At the crack of dawn on Wednesday, January 29, 1528, a man known as Medini Rai, along with thousands of troops he commanded, died defending the fort of Chanderi, in present-day Madhya Pradesh, against the forces of Zahir al-Din Muhammad Babur (1483-1530), the Timurid prince who would go on to become the first Mughal emperor.
We know the details of the battle from Babur’s personal memoir, written in Chagatay Turkish, the language spoken in the wider Turko-Mongol world at the time. Babur notes that Medini and his men – 4,000 or 5,000 of them – tried to prevent Babur’s armies from entering their fort. Unlike their adversaries, these warriors did not have firearms; instead, Medini’s band hurled rocks and flung fire at Babur’s forces to stop their approach. But eventually they were defeated.
Who was this Medini Rai and why did Babur come in person, all the way from Delhi to Chanderi, to fight him?
Medini Rai’s story takes us to the kingdom of Malwa, in the early decades of the 1500s. In 1510, when the new Khalji Sultan (no relation of Alauddin Khalji), Mahmud II (1510-1531) ascended the throne in the region where his ancestors had ruled for a century, he faced strong opposition.
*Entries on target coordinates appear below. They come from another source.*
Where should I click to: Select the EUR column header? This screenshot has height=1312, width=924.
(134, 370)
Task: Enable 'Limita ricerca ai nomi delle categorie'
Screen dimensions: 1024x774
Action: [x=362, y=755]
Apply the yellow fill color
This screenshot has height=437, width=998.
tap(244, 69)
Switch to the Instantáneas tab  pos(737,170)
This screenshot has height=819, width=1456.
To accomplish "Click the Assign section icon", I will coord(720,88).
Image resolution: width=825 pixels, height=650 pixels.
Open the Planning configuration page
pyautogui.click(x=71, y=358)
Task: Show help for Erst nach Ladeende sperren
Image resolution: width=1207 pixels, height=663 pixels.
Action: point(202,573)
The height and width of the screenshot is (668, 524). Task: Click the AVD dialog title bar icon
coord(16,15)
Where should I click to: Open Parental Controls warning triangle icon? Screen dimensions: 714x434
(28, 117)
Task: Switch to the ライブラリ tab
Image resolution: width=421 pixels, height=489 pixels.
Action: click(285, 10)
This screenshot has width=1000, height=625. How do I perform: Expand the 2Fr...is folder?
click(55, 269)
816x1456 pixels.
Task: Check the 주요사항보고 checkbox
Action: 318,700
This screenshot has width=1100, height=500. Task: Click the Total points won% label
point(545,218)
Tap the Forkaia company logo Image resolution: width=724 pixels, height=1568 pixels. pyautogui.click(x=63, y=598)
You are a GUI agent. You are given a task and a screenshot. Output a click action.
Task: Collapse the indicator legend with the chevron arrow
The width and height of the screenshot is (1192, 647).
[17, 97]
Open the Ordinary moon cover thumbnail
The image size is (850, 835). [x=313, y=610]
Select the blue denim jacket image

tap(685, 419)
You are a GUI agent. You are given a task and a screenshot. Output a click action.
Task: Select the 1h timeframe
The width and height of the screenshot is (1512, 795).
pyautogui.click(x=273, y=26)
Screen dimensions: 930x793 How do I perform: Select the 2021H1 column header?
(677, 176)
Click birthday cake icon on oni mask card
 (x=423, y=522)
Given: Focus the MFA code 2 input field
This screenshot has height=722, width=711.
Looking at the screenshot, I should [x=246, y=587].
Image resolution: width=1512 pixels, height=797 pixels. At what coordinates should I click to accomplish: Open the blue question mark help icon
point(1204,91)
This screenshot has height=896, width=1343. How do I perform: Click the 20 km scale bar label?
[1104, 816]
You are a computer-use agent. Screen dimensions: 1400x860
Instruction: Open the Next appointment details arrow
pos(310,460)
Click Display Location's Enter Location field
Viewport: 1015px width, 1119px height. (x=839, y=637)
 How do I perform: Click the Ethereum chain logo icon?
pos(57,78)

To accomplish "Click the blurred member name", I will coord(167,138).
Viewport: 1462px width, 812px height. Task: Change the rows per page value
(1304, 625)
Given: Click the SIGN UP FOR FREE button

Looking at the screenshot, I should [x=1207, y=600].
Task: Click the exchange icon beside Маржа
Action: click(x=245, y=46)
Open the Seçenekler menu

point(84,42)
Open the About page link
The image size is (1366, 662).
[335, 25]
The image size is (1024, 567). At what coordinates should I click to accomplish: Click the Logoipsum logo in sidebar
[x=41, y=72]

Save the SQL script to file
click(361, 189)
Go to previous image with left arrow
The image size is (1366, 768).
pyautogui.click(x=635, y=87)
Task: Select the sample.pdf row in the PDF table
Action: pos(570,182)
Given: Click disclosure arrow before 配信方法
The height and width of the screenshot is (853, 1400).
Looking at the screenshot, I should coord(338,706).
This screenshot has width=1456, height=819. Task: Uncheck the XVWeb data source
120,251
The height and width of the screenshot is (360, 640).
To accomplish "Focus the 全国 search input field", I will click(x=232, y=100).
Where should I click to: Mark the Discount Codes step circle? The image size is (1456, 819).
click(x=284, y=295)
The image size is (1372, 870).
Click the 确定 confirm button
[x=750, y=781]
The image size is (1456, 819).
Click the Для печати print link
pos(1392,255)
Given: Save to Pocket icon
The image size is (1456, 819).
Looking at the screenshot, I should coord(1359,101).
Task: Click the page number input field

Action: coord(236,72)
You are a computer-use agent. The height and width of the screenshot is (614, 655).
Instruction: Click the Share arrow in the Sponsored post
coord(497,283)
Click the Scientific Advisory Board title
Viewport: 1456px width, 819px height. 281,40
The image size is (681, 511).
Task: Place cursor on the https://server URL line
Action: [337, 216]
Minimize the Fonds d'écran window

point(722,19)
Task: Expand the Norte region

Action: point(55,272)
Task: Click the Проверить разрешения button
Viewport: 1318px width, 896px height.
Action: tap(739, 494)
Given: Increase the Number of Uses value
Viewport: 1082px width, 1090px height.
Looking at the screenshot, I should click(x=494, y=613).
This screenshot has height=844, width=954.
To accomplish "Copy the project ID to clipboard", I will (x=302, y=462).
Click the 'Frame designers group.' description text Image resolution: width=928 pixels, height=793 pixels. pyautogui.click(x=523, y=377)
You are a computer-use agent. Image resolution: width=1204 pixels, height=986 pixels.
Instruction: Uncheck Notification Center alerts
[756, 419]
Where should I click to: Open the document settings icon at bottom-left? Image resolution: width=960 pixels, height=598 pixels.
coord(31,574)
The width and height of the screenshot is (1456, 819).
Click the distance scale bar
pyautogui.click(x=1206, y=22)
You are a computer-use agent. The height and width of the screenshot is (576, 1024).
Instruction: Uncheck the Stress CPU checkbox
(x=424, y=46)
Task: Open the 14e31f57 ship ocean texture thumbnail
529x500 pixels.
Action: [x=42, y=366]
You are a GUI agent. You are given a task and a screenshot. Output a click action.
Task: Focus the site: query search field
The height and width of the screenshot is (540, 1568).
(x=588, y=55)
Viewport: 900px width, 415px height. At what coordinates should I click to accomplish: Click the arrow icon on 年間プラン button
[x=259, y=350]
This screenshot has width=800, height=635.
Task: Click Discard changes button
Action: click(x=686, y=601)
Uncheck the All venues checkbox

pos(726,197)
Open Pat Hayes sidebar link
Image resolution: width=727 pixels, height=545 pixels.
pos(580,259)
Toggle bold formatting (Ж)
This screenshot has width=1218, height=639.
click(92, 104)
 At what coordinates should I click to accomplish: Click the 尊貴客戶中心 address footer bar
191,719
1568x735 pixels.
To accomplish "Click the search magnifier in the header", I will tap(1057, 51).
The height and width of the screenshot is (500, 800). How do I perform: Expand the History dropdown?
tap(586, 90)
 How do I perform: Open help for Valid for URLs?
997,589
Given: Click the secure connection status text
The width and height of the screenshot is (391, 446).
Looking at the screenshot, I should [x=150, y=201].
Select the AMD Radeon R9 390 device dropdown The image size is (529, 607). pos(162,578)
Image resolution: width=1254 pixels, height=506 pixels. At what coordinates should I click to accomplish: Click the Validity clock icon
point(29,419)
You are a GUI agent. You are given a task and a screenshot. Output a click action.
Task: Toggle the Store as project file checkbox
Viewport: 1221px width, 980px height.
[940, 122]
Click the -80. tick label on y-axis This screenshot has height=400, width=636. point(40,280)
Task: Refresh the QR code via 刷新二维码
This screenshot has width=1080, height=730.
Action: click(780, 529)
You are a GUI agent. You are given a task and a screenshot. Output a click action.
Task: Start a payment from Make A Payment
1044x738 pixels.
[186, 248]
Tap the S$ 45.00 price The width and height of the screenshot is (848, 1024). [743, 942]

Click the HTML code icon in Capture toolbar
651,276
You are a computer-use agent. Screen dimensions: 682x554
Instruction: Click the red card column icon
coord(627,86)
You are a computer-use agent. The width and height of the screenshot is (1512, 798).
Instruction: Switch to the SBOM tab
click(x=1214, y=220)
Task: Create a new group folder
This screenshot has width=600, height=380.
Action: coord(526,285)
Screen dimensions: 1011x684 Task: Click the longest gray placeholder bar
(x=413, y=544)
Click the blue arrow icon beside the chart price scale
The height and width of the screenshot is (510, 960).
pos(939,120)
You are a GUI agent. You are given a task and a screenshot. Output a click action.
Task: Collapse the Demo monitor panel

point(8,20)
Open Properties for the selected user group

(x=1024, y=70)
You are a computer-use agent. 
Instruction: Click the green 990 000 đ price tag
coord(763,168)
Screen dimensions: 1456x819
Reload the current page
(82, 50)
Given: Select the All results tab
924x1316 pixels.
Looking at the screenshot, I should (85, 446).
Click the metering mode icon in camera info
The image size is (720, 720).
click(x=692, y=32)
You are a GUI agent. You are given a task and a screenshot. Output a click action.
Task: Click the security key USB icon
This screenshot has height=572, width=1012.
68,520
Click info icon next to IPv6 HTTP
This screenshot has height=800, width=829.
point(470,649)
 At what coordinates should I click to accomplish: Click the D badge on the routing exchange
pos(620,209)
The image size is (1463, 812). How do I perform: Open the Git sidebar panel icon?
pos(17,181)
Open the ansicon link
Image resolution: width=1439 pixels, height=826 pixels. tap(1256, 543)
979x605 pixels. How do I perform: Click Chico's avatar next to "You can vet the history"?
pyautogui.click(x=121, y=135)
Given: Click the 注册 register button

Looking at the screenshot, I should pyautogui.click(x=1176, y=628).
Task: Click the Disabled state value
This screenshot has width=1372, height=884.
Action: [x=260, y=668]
Finding himself in dire straits, Mahmud turned to a military official based in northeastern Malwa named Rai Chand Purabiya, well-known by the title, Medini Rai.
Medini Rai, according to contemporary sources, was able to recruit thousands of warriors – around 40,000 from all over India – many of whom were the best Purabiya, or Easterner, soldiers by some accounts. They helped the Sultan out of his troubles.
Soon Medini was appointed wazir, or prime minister and with the help of his appointees and soldiers, he rapidly took over the Malwa sultanate from within. So powerful did Medini Rai become that Sultan Mahmud was forced out of his own capital and was compelled to move his base 500 km south from Chanderi to Mandu. In the meanwhile, Medini went on to ally with Rana Sanga, the Sisodiya Rajput ruler of Mewar, and fought along his side against Babur at the famous battle of Khanua in 1527.
A lost narrative
Medini Rai is one among the many remarkable and diverse cast of characters who are lost not just in popular memory but also in the grand narratives of history. There are two reasons this.
First, though Medini was a crucial part of historical transformations in northern India during the period between the fall of the Delhi sultanate and the rise of Mughals, this is an age that is much ignored as a murky “twilight zone” between empires. However, the fact is that this long “century” – 1398 to 1555 – was an era of creative political and cultural innovations. The basis of many ideas that made the later Mughal empire so expansive, culturally influential, and prosperous can be traced directly to this era: for instance, the Sultans of Gujarat, who ruled for over 150 years from 1407 until Akbar’s conquest of the region in 1570s, emerged as patrons of several languages including Sanskrit, and despite being Muslim kings, they also fully adopted a number of Indic traditions of kingship in their court.